I had forgotten about my book. I could see where this was headed. It was so obvious, so final, that I almost wished he wouldn’t say it. Once it was said, there would be no taking it back, not ever.

“The seals were keyed to the great bloodlines. The Cariads descended from all the gods, dead and sleeping. The failsafe itself had a failsafe, almost as if they were giving the seals a probationary period before they became permanent. The lines have faded with the magic so that only a few remain. For every key that died, a Gate became useless, impassable. So the true sealing has been happening across the ages ever since, key by key.

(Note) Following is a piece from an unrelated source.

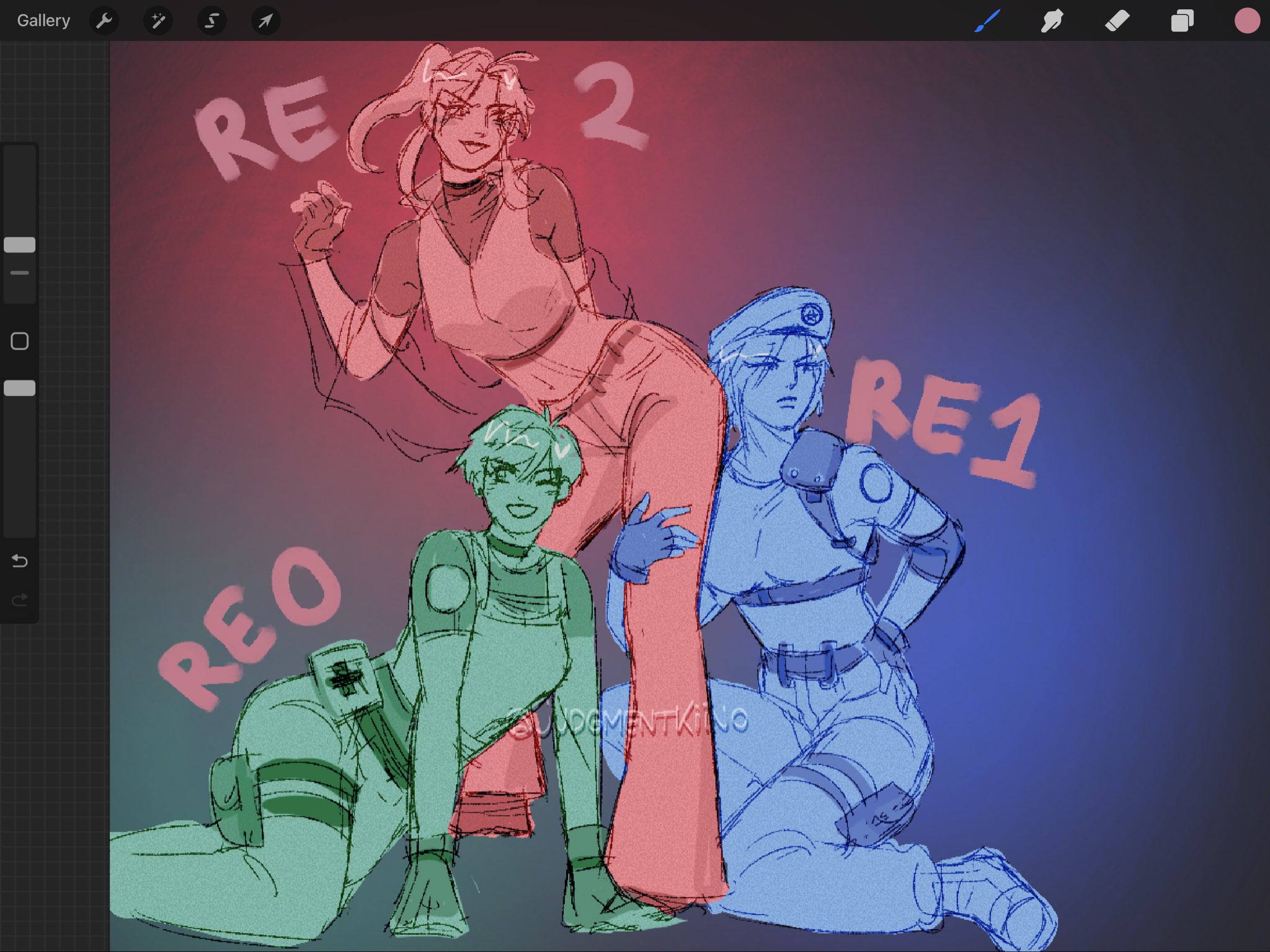
Task: Click the brush size slider handle
Action: click(20, 245)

The Dragon Gate, the Phoenix Gate, and the Unicorn; we are the last. If there are others that could still be used, I do not know them. We are the last, Abigail, and Malice does not have the spells it would take to bind me as I would need to be bound to be used in that way. This leaves only you.”

My mouth went dry. “My mother is a key, too, then. Why can’t she open it herself?”

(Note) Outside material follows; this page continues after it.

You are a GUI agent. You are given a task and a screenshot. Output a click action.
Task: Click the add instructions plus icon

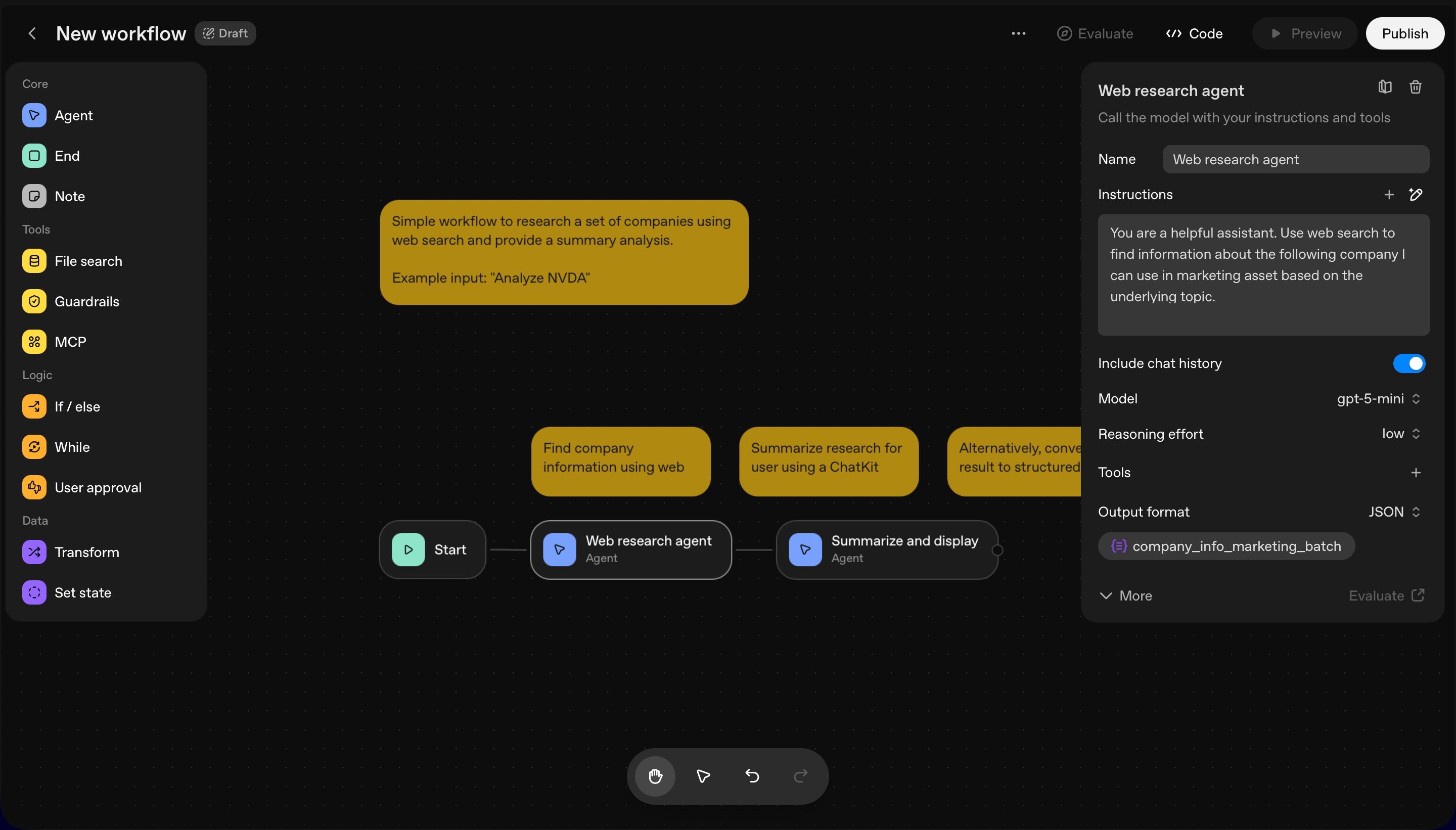(1389, 195)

Li turned sad, full of sympathy, like he was working up a way to tell me I had a terminal disease. He was no longer sitting so easy.

“A key cannot turn itself. Even if it could, what breaks the seal breaks with it.”

“Oh,” I said. So that was that. I already knew my mother was evil. I shouldn’t have been surprised that she would use me as if I was an ingredient for cake mix. The sorcerers had said much the same thing, but less specifically, and I hadn’t had to believe them. Li was different.

“The Wyrm is alive in her,” he said in a voice so low I could barely understand. “His hunger drives her and it is not rational. She seeks destruction as much as she seeks power.” He stood. “I think we should go.”

I followed him. There was time left before our flight, but I wanted to be moving as much as he did. Malice, my mother, was as good as any bogeyman.

A chubby girl in jeans and a tan camisole had been tiptoeing in our direction. She couldn’t have been more than fourteen, and ducked for cover as Li came her way, dodging him like an enemy bomber. What was this place? There were guys around, too, but they were normal.

Just as we reached the entrance, I heard the telltale smack of a hardcover book hitting the floor. Beside a front display was a child with stringy hair and mouth agape, like she had spotted David Radcliffe and Robert Pattison holding hands with the Jonas brothers.

What the hell?

Then, I finally got it. Ooh, he’s a unicorn.